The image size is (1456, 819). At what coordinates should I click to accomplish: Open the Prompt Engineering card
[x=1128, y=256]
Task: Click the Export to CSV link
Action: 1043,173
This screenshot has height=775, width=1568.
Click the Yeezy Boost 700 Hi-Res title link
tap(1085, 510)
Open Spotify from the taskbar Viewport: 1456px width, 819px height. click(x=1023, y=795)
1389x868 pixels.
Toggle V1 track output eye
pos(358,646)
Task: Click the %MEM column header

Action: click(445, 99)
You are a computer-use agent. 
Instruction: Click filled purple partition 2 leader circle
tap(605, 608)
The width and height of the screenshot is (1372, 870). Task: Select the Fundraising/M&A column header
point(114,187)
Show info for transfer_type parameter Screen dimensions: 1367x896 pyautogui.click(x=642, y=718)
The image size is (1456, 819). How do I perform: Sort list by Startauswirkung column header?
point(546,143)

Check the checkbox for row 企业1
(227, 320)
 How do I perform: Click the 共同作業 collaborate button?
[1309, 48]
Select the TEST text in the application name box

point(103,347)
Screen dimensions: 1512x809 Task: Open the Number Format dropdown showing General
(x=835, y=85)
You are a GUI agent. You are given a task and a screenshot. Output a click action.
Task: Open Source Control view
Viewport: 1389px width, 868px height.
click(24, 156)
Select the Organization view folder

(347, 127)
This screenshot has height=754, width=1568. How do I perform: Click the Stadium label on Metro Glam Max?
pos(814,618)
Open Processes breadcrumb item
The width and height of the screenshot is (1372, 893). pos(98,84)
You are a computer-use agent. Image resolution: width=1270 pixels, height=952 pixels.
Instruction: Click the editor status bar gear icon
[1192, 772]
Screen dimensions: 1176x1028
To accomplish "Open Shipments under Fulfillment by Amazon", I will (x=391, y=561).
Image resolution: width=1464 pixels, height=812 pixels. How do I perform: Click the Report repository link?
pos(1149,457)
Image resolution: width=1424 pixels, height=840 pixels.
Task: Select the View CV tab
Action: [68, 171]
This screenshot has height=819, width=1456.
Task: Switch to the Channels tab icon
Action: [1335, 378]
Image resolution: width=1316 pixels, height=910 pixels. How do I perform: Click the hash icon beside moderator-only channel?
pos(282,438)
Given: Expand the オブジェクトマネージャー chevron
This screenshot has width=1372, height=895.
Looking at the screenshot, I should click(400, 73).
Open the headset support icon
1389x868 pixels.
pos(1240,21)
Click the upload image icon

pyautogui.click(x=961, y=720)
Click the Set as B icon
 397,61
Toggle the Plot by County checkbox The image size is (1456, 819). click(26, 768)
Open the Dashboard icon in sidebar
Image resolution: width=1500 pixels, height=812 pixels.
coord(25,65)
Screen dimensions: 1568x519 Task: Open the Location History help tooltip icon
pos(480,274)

| TASK REQUIREMENTS |
The material above needs to be copied out in full, exactly as given.

| SOLVED EXERCISE |
The image size is (1456, 819). At what coordinates should I click to accomplish: Open the Prompt Engineering card
[x=1128, y=256]
Task: Click the Export to CSV link
Action: 1043,173
This screenshot has height=775, width=1568.
Click the Yeezy Boost 700 Hi-Res title link
tap(1085, 510)
Open Spotify from the taskbar Viewport: 1456px width, 819px height. click(x=1023, y=795)
1389x868 pixels.
Toggle V1 track output eye
pos(358,646)
Task: Click the %MEM column header

Action: click(445, 99)
You are a computer-use agent. 
Instruction: Click filled purple partition 2 leader circle
tap(605, 608)
The width and height of the screenshot is (1372, 870). Task: Select the Fundraising/M&A column header
point(114,187)
Show info for transfer_type parameter Screen dimensions: 1367x896 pyautogui.click(x=642, y=718)
The image size is (1456, 819). How do I perform: Sort list by Startauswirkung column header?
point(546,143)

Check the checkbox for row 企业1
(227, 320)
 How do I perform: Click the 共同作業 collaborate button?
[1309, 48]
Select the TEST text in the application name box

point(103,347)
Screen dimensions: 1512x809 Task: Open the Number Format dropdown showing General
(x=835, y=85)
You are a GUI agent. You are given a task and a screenshot. Output a click action.
Task: Open Source Control view
Viewport: 1389px width, 868px height.
click(24, 156)
Select the Organization view folder

(347, 127)
This screenshot has height=754, width=1568. How do I perform: Click the Stadium label on Metro Glam Max?
pos(814,618)
Open Processes breadcrumb item
The width and height of the screenshot is (1372, 893). pos(98,84)
You are a computer-use agent. Image resolution: width=1270 pixels, height=952 pixels.
Instruction: Click the editor status bar gear icon
[1192, 772]
Screen dimensions: 1176x1028
To accomplish "Open Shipments under Fulfillment by Amazon", I will (x=391, y=561).
Image resolution: width=1464 pixels, height=812 pixels. How do I perform: Click the Report repository link?
pos(1149,457)
Image resolution: width=1424 pixels, height=840 pixels.
Task: Select the View CV tab
Action: [68, 171]
This screenshot has height=819, width=1456.
Task: Switch to the Channels tab icon
Action: [1335, 378]
Image resolution: width=1316 pixels, height=910 pixels. How do I perform: Click the hash icon beside moderator-only channel?
pos(282,438)
Given: Expand the オブジェクトマネージャー chevron
This screenshot has width=1372, height=895.
Looking at the screenshot, I should click(400, 73).
Open the headset support icon
1389x868 pixels.
pos(1240,21)
Click the upload image icon

pyautogui.click(x=961, y=720)
Click the Set as B icon
 397,61
Toggle the Plot by County checkbox The image size is (1456, 819). click(26, 768)
Open the Dashboard icon in sidebar
Image resolution: width=1500 pixels, height=812 pixels.
coord(25,65)
Screen dimensions: 1568x519 Task: Open the Location History help tooltip icon
pos(480,274)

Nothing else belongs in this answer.